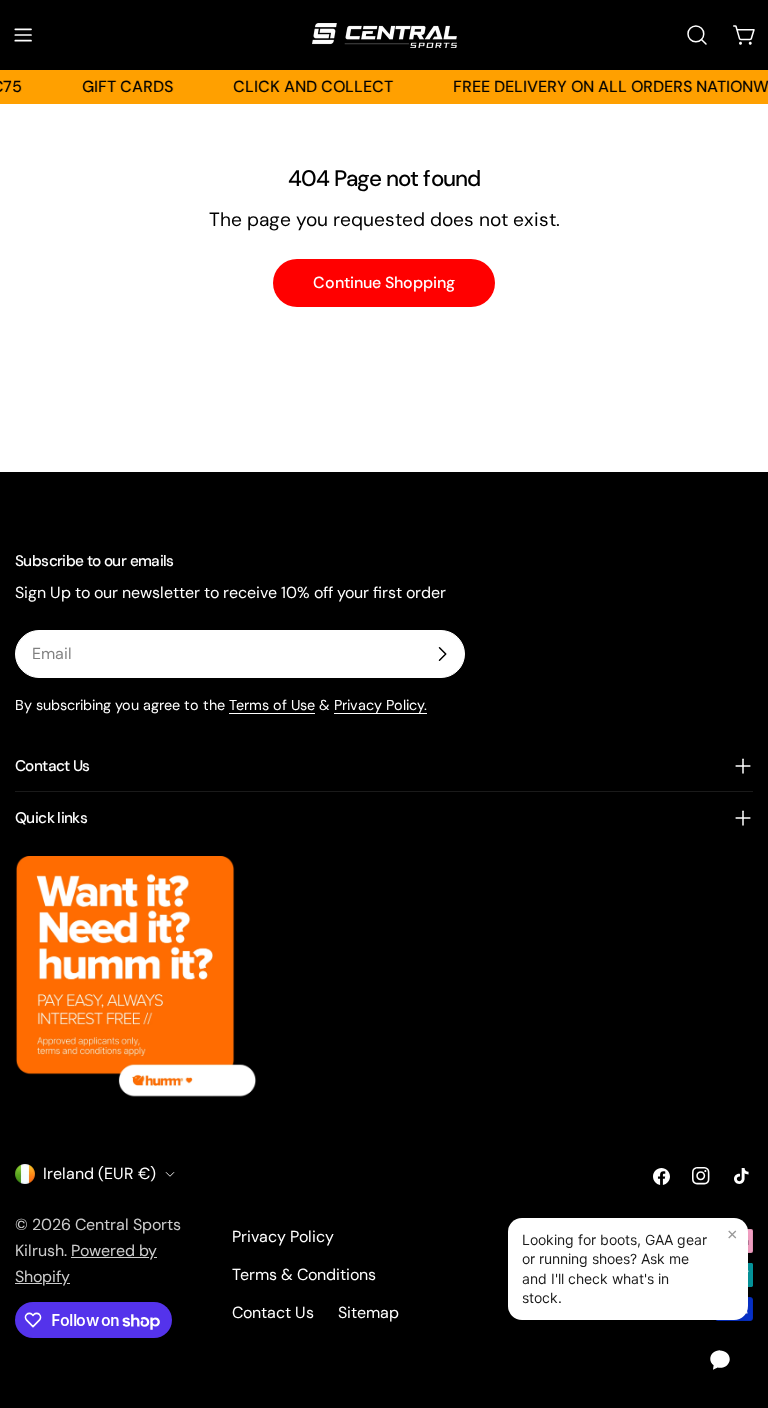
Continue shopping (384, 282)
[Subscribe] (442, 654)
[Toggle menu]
==
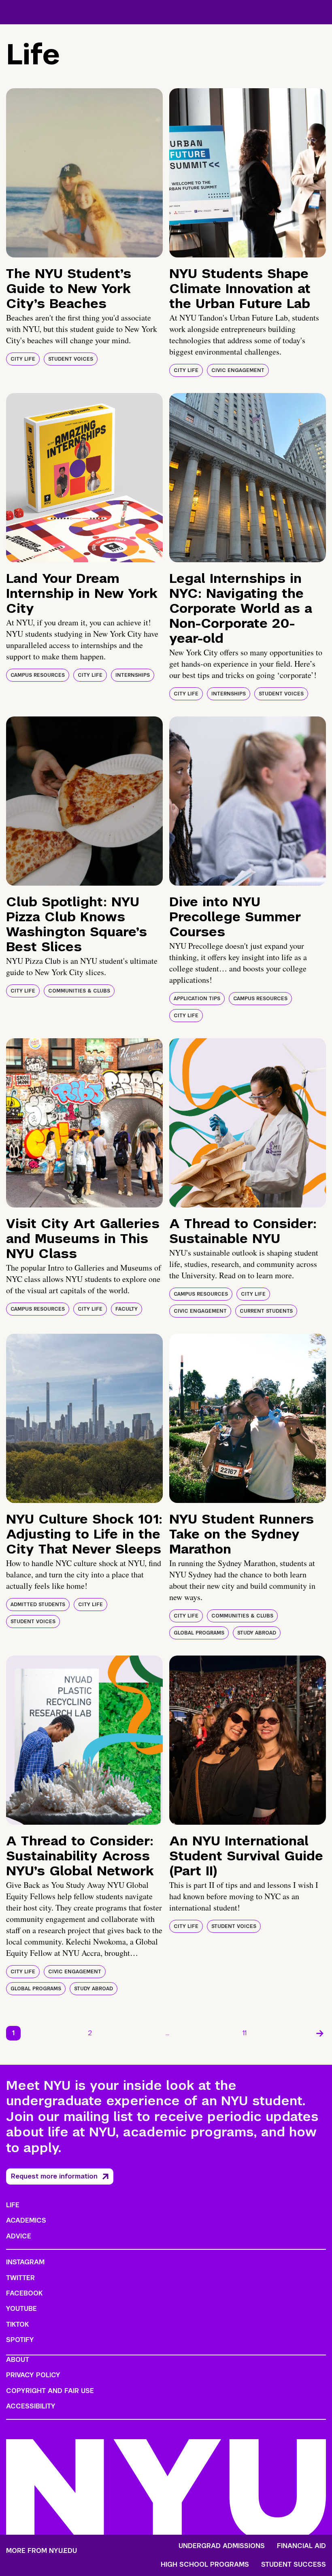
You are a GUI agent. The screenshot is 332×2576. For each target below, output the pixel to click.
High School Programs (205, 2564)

[WHAT THIS TASK INVOLVES] Could you reproduce exactly the lines of the entries above, from the one with "You are a GUI" through the one with "High School Programs (205, 2564)", and nothing else?

[OUTPUT FOR THIS EXERCISE]
You are a GUI agent. The screenshot is 332×2576. For each target below, output the pixel to click.
High School Programs (205, 2564)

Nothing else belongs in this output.